Hereon, I could (and should) wax poetic about my MT teammates. People who love me in spite of my failures. People who’ve literally kept me alive more times than I can count.
This 20th anniversary issue is a fitting place for that. Because eternal mahalo is darn due-to them, for all their true aloha and talent. (Not to mention all the hell I put them through).
So I’ve penned pages and pages for each of them. Odes to my dearest Cap’n Shafer. Anthems for genius/former Art Director Justin “Scrappers” Morrison. And for their beautiful wives and brilliant sons. Forged in fire, we’ve become family for all time.

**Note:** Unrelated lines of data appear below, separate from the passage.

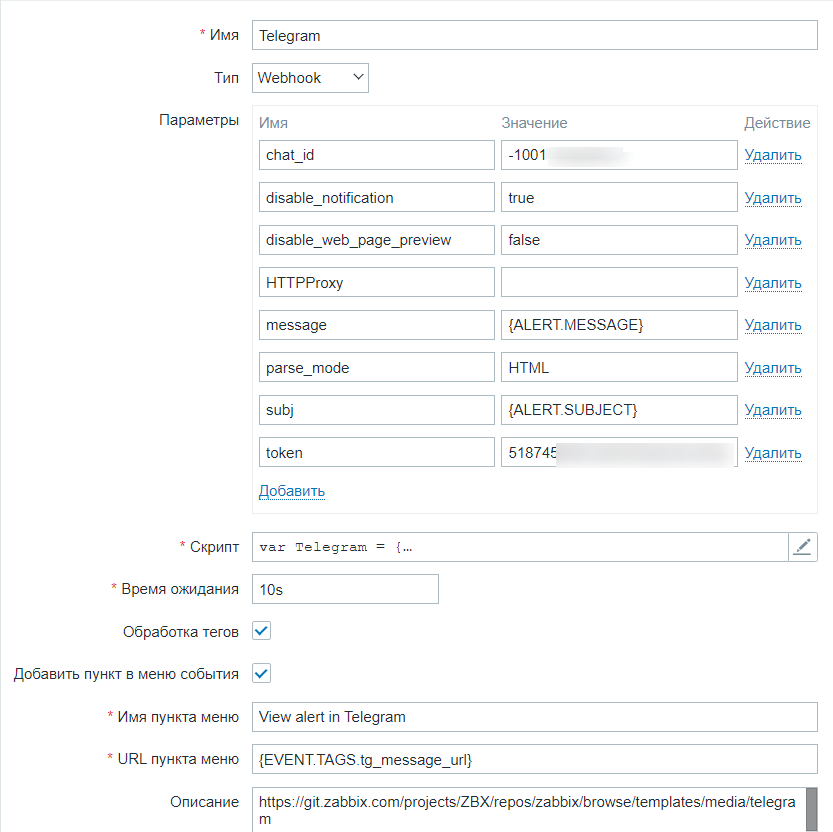Toggle the tag processing checkbox
The height and width of the screenshot is (832, 833).
tap(261, 631)
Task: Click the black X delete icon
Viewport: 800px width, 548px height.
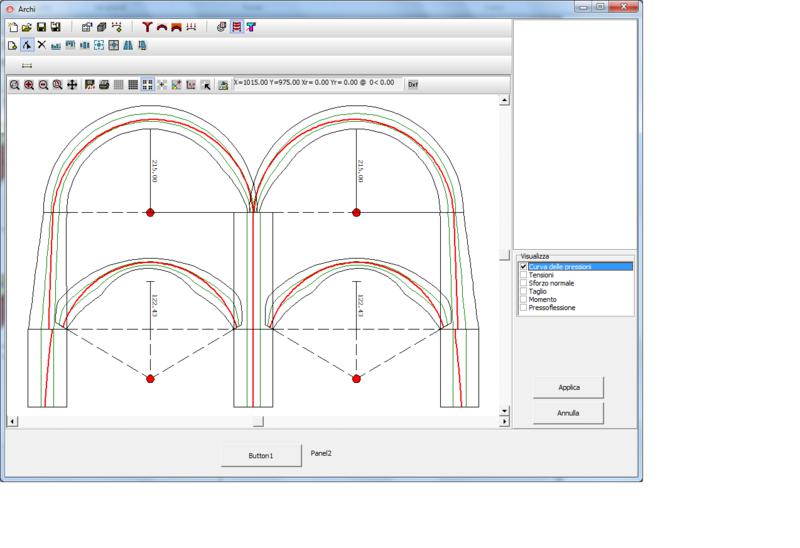Action: tap(41, 45)
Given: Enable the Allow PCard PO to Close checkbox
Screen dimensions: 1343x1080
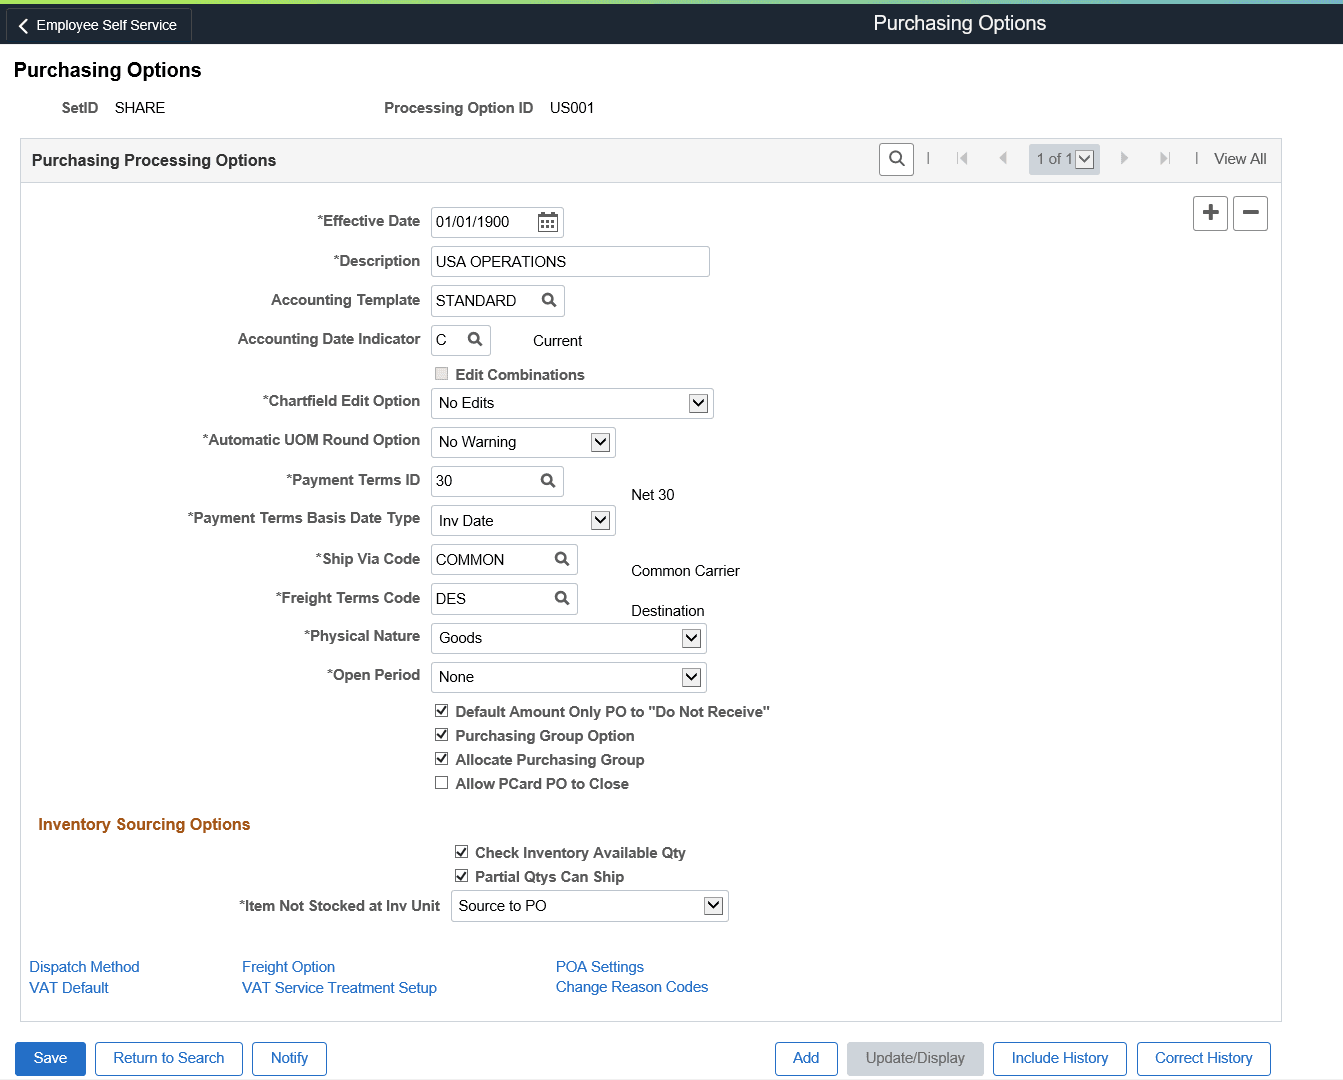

And awesome Boss Pignataro. And mad-skills former Art Director Chris Skiles. We are deeply forever-friends. And my good pal Admin Assistant Jenn Brown. And diamond-mind Proofreader Dina Wilson. And the indomitable former Ad Exec Brad Chambers. And gig-giver/writer Kate Bradshaw. And cool contemporary writer Ynez Tongson.
And–listed last, for impact and fanfare–The Russos, Tommy and Jen. Mama and Papa of The Paper. Two human hearts, who together have the moxie to enact their bold dreams. In so doing, they gift our fair island with an independent media platform befitting our community’s crazy colors.
But I’ve already taken too long. And they already know how much I love them.
So right now, what I really need to make sure of is that you know how much you mean to us, Dear Reader. Because every drop of blood/sweat/tears/ink was always and ever for you.
For the ways I might get it right–and the many more ways I will write it wrong–I want to thank you for letting me be a part of this Maui story. Thank you for letting me share in this experience of humanity, singularity, folly and splendor.
We humans have a lot more stories left to tape to the Cosmic Editor’s wall of passages. To fill it up and tear it down time and time again. To die to ourselves with every deadline. To wake up and know that no matter our human failings, we gave it our all.
So when the undead come to eat our brains, we can face them unafraid. May we cling to all the artful foibles that are the hallmark of our species. So we can hoist our collective black box to the heavens and, until our last breaths, proclaim it was a story worth telling.
Anu Yagi was MauiTime’s Associate Editor from August 2009 to April 2012.